Doesn’t it necessarily follow from that that everything the legal system considers in punishing a defendant for must then be proven beyond a reasonable doubt in a trial?

Alright, I accept your arguement that acquitted conduct doesn’t fit under either of those criteria, but must instead stand alone.

I now ask: given that you both seem to accept the idea of a harsher sentence based on conduct that was not charged. How does that substantially differ from conduct that was acquitted? In either case, it’s an enhancement based on conduct for which a conviction was not secured.

Sure, and I’m okay with that. For instance, it still allows consideration of prior convictions.

Actually, I take that back. Once the crime is proved, a judge can consider other things during sentencing which might not be proved, such as the severity of impact on the victim, etc. But IMO, any lengthening or shortening of the sentence should not be linked to some other crime that a defendant has been acquitted of.

Would it be ok if the prosecutor never even charged arson, just the false statement, and after the conviction told the judge, “We decided there wasn’t enough evidence to convict for arson, so we didn’t charge him, but we think you should hammer him on that basis on the sentence he was convicted of”?

Yes, but that’s the only thing it would allow, unless you’re advocating full trials into everything the judges considers, including employment, family situation, prior non-convicted conduct (like diversion courts for domestic abusers or any uncharged conduct), likelihood of harm of the conduct, the remorsefullness of the defendant, the impact on the victims, the amount of damage done, the defendant’s conduct during the trial, the defendant’s reputation in the community, the likelihood of re-offense, the mental state of the defendant, the status of the victim, rehabilitation potential, deterrence effect, the protection of the public, any suppressed evidence, prior treatment for drug or alcohol abuse, or any of the myriad of things a judge considers.

The criminal justice system has long recognized that sentencing requires a much more flexible approach than the legalistic nature of a criminal trial. Once a conviction is obtained, the judge is given a much wider latitude in the factors he/she considers in determining the proper punishment. There are still standards of proof and evidentiary requirements, but not the extent at a trial.

These differences are a recognition that not every crime is the same, that not every defendant is the same, and that the highly legalistic nature of the trial sometimes ignores reality and the need for flexibility and judicial discretion to do justice. Those are the reasons why sentencing allows the judge to consider a great deal of things that don’t have to be proven beyond a reasonable doubt to a unanimous jury.

The prosecution would still have to prove the offense to the judge at sentencing. You would prefer the judge ignore everything except the exact conduct the defendant took that was the basis of the conviction? No longer should the judge be allowed to look at “the totality of the circumstances”, but only could consider the precise actions that led to the exact elements of the offense? I’m not sure that’s anymore just.

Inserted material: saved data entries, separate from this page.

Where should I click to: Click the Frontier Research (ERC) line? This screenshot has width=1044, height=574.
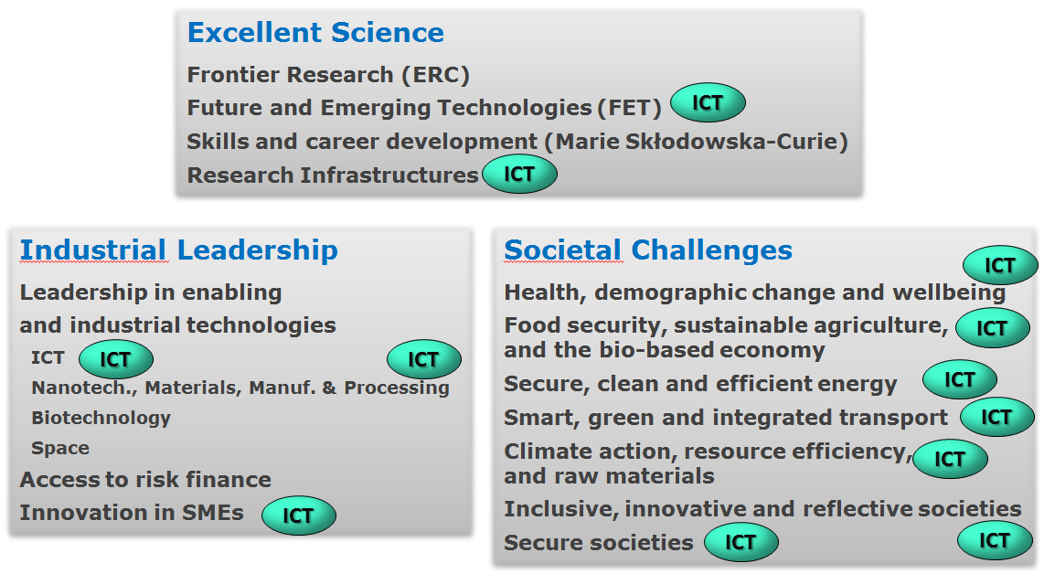coord(328,75)
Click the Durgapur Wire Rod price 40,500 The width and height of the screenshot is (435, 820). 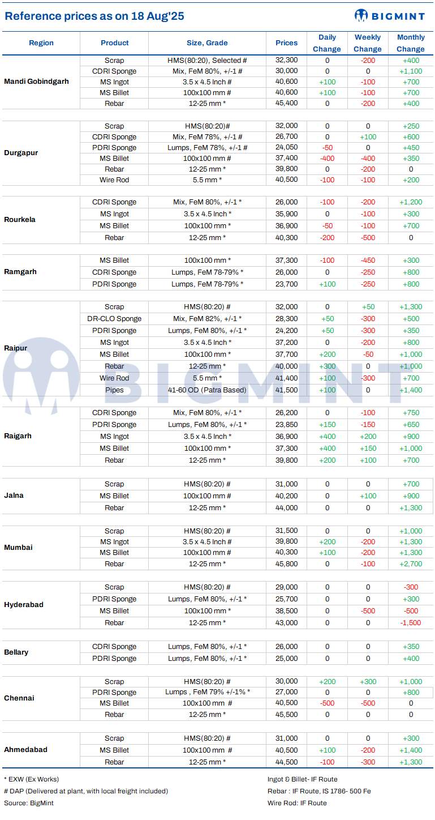[287, 180]
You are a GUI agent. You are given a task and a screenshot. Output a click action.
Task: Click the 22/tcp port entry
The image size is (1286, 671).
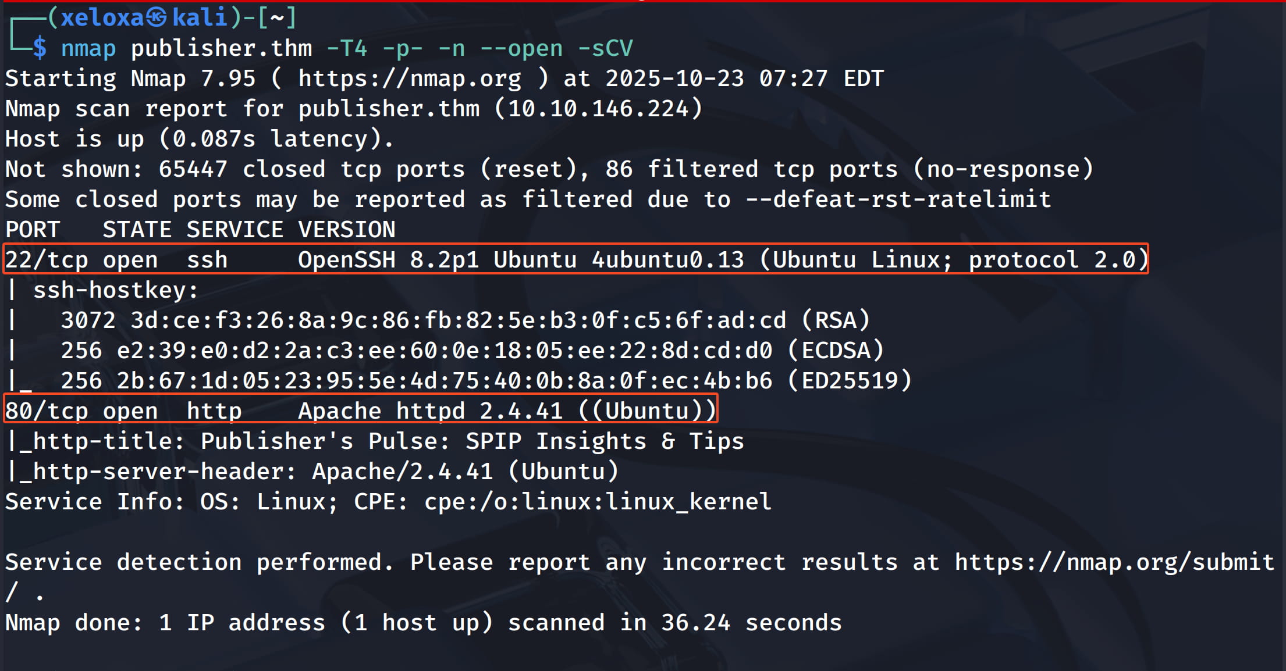click(x=47, y=260)
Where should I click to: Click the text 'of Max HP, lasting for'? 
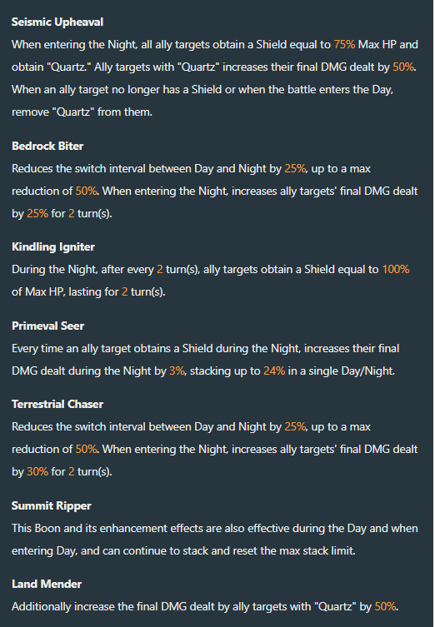(x=65, y=291)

According to the law cited above, that’s specifically allowed. Seems a bit dicey to me, though.

Not to the same degree of proof that a conviction would require.

The judge can look at many things, as I’ve noted, but not IMO at a crime that the defendant has been acquitted of or not even charged with.

Of course, I understand that the judge CAN look at those too under current law, but IMO it shouldn’t be calculated into the sentencing.